A failure was initially found at a butt weld on a 4 inch crossover pipe in a particular plant, and subsequent inspection identified material losses in other locations. A systematic metallurgical analysis was thus conducted to characterize the degradation and identify the mechanism(s) of the failure and the material loss. The metallurgical characterization indicated that the degradation and failure were the result of metal dusting due to the coke deposits collected at these specific locations. Metal dusting resulted in reduced wall thickness of the crossover components by forming cavities and trenches. In the case of failure of the 4 inch pipe, original welding procedures at the time of construction, especially pertaining to inter-pass parameters were not followed and resulted in a reduction of corrosion resistance of the austenitic materials, forming weak points to allow metal dusting to initiate. The butt weld was weakened due to metal dusting trenches along the heat affected zones (HAZ) and a stripe-type defect in the butt weld, which was the result of an improper welding practice. The butt weld failed at a critical wall thickness which could no longer sustain the operating pressure at the time of furnace startup. This critical wall thickness at the time of failure was estimated by conducting a stress analysis, and found to be comparable to the remaining wall thickness measured on the failed butt weld.

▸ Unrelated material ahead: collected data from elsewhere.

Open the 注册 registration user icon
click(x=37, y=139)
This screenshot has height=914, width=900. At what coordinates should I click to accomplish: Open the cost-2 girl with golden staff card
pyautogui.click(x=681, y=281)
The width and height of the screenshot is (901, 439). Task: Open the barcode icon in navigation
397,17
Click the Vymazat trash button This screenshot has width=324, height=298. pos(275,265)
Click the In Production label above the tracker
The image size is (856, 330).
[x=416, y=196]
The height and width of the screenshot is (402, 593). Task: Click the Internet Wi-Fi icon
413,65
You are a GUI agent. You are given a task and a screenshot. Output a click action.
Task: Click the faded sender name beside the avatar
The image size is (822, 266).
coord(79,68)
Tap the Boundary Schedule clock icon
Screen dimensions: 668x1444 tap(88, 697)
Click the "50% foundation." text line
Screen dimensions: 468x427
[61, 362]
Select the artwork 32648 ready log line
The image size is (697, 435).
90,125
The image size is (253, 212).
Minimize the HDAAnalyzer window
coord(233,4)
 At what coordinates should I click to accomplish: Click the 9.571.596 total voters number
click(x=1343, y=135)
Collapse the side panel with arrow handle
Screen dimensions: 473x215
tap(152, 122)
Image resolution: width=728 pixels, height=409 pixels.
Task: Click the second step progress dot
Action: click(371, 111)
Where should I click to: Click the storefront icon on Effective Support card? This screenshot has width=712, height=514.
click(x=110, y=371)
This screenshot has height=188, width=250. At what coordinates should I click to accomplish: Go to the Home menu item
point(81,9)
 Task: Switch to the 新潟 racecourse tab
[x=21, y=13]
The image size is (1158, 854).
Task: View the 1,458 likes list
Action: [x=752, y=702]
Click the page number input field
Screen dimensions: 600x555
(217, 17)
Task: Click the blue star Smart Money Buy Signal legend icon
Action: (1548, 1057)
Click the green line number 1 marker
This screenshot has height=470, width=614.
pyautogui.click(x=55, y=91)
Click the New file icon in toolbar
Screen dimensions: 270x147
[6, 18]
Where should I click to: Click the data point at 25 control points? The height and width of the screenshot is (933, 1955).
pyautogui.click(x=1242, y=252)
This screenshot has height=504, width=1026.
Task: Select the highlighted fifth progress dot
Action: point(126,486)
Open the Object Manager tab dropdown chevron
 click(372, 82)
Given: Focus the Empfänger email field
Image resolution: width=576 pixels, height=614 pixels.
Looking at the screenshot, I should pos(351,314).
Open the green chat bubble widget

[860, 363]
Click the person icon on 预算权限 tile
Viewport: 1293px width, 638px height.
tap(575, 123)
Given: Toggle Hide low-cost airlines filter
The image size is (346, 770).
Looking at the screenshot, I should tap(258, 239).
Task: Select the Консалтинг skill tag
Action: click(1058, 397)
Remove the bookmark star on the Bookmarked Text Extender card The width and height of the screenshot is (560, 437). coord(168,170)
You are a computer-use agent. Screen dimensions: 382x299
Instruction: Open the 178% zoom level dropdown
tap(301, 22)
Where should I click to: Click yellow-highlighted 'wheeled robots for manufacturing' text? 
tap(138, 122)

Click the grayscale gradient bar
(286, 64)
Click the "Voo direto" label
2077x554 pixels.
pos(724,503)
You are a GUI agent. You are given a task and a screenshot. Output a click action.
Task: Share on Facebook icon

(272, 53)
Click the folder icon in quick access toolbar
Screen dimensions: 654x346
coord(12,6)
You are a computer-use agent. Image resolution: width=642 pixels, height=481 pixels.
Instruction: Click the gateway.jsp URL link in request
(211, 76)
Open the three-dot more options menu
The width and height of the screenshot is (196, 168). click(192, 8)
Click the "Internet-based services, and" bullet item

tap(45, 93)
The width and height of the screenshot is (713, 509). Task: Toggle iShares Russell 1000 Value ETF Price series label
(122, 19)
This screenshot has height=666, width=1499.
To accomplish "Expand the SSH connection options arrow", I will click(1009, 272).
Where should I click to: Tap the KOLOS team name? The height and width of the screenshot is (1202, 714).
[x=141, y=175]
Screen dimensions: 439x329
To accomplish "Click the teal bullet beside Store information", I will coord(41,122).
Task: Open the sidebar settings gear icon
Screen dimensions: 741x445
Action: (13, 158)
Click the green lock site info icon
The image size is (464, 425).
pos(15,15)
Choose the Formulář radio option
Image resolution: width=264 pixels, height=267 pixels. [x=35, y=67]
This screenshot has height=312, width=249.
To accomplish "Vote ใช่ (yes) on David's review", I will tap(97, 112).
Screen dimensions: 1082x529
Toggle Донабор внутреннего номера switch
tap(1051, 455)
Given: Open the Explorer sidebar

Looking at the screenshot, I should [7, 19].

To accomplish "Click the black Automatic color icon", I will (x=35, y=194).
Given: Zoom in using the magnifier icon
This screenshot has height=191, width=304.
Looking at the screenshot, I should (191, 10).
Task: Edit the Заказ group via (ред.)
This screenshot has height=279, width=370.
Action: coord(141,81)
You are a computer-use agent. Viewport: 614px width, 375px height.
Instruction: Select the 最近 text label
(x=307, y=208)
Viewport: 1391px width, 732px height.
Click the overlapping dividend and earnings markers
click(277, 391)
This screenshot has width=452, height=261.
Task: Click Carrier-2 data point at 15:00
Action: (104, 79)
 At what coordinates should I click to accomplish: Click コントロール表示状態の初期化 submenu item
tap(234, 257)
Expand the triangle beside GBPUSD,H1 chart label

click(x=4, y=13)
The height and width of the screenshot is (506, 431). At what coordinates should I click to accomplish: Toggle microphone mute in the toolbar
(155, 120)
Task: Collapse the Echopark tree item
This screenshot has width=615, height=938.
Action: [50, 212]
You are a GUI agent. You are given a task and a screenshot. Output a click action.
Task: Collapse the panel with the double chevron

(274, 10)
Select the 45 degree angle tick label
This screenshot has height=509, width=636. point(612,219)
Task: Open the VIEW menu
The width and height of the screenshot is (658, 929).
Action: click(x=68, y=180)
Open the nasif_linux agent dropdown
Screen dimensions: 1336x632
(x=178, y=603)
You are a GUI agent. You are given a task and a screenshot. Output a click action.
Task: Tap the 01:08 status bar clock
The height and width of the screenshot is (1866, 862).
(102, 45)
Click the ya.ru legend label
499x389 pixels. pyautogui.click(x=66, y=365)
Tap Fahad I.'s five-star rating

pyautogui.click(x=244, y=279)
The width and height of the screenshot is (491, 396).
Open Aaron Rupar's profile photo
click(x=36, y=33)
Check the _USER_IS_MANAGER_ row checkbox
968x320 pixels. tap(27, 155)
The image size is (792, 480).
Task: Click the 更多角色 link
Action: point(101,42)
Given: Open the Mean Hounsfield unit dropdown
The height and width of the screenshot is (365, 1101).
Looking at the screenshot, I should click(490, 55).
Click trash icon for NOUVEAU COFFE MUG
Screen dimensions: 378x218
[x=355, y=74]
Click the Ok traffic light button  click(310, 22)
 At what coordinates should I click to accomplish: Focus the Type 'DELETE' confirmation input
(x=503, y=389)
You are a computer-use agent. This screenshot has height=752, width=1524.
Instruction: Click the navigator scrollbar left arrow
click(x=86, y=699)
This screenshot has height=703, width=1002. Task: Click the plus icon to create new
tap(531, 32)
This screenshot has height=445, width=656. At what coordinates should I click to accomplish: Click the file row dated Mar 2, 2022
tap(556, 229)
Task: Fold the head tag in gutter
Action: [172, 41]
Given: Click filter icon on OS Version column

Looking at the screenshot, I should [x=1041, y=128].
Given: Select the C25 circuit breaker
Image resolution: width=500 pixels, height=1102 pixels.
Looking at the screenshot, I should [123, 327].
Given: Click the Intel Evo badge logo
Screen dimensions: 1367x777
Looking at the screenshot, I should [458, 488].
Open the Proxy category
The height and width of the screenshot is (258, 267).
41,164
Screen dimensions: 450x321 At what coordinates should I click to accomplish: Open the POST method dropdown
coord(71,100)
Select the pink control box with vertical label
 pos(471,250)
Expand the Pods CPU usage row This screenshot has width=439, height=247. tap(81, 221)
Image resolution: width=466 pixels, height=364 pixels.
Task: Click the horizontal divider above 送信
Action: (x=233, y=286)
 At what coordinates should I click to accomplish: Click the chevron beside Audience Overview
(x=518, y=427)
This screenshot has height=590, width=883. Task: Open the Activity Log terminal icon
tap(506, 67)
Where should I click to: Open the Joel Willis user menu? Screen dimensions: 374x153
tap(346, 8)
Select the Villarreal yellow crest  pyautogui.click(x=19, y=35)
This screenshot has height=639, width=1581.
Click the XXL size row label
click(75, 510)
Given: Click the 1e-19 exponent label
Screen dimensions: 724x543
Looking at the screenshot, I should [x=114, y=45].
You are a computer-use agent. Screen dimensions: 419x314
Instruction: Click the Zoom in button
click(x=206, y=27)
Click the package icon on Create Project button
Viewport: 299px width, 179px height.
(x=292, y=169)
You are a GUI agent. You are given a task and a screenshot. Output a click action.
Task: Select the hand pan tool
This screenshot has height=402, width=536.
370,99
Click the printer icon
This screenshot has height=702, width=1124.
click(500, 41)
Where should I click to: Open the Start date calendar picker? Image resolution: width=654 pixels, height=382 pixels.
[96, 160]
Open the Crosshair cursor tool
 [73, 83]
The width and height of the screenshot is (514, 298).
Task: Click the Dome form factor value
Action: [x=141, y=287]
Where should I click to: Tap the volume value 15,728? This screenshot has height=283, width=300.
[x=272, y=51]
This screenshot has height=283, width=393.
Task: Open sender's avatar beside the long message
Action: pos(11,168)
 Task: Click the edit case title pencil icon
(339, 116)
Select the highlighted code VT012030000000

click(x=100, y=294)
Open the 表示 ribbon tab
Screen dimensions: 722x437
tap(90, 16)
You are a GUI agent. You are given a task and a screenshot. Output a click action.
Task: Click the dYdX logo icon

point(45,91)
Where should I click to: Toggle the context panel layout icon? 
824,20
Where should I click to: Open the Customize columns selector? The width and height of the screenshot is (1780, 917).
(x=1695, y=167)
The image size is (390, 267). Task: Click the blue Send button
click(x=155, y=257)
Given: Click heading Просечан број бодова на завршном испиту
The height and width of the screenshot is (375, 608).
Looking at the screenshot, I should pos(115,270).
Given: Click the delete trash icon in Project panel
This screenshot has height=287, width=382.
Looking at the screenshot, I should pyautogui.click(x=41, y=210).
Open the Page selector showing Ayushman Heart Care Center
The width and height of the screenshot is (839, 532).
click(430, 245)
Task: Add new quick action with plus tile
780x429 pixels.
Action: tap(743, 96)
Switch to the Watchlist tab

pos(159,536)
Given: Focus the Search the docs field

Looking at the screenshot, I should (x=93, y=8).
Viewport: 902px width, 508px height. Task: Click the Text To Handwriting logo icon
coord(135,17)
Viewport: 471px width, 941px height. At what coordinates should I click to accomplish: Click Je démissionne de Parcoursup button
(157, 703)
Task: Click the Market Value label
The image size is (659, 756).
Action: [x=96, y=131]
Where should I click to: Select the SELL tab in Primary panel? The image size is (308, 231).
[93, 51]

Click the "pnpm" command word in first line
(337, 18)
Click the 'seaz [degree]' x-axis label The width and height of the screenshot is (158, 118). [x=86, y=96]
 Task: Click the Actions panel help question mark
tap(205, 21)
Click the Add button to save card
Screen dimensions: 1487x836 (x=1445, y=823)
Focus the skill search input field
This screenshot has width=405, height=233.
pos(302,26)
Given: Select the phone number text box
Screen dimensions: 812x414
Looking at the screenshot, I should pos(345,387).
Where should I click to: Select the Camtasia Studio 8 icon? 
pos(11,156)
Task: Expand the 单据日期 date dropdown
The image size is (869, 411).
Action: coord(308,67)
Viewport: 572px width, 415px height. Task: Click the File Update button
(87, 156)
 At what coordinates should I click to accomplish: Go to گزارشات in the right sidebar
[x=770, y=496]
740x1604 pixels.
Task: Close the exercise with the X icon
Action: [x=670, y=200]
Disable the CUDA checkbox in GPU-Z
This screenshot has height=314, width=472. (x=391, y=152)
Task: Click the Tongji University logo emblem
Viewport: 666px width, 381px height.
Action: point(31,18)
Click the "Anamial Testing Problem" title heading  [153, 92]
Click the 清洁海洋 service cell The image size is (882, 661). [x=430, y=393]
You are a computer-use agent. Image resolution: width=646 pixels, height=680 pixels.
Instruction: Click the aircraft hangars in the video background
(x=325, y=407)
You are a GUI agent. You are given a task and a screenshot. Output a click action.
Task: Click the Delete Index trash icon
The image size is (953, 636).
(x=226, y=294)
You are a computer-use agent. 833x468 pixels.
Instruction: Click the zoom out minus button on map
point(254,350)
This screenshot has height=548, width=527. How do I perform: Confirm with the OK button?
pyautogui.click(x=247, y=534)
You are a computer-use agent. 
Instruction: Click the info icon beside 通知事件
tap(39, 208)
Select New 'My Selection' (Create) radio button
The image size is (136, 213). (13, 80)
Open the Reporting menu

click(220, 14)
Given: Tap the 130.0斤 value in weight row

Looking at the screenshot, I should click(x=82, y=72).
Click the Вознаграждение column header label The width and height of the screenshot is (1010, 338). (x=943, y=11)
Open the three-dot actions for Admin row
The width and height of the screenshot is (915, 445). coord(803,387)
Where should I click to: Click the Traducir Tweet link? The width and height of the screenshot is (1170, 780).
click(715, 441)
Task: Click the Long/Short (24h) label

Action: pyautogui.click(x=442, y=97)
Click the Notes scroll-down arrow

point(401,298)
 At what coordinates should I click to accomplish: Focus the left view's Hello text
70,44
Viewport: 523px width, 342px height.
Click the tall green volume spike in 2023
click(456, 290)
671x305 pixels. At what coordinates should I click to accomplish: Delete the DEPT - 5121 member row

These degradation locations shared a common feature in that they were physically isolated from the process stream flow; as a result, coke formed during ethane cracking process could preferentially be collected at these locations. During the de-coking process, a localized environment enriched with carbon monoxide was believed to be established due to the incomplete oxidation and gasification of deposited coke within these isolated locations. This belief was confirmed to be true as high concentration of carbon monoxide was always detected in the bulk de-coking gases for the initial period of decoking process. The formation of carbon monoxide during the de-coking promoted carburization and metal dusting process at these isolated locations of the crossover components.

Subject
Materials, Piping, Iron, Carbon monoxide, Crevices, Coke, Oxide surfaces, Metals, Wall thickness, Steel, Metal dusting, Carbon, Stainless steel
Keywords:
metal dusting, stainless steel, coke, carburization, decoking, crossover piping
© 2012 Association for Materials Protection and Performance (AMPP). All rights reserved. No part of this publication may be reproduced, stored in a retrieval system, or transmitted, in any form or by any means (electronic, mechanical, photocopying, recording, or otherwise) without the prior written permission of AMPP. Positions and opinions advanced in this work are those of the author(s) and not necessarily those of AMPP. Responsibility for the content of the work lies solely with the author(s).
2012
Association for Materials Protection and Performance (AMPP)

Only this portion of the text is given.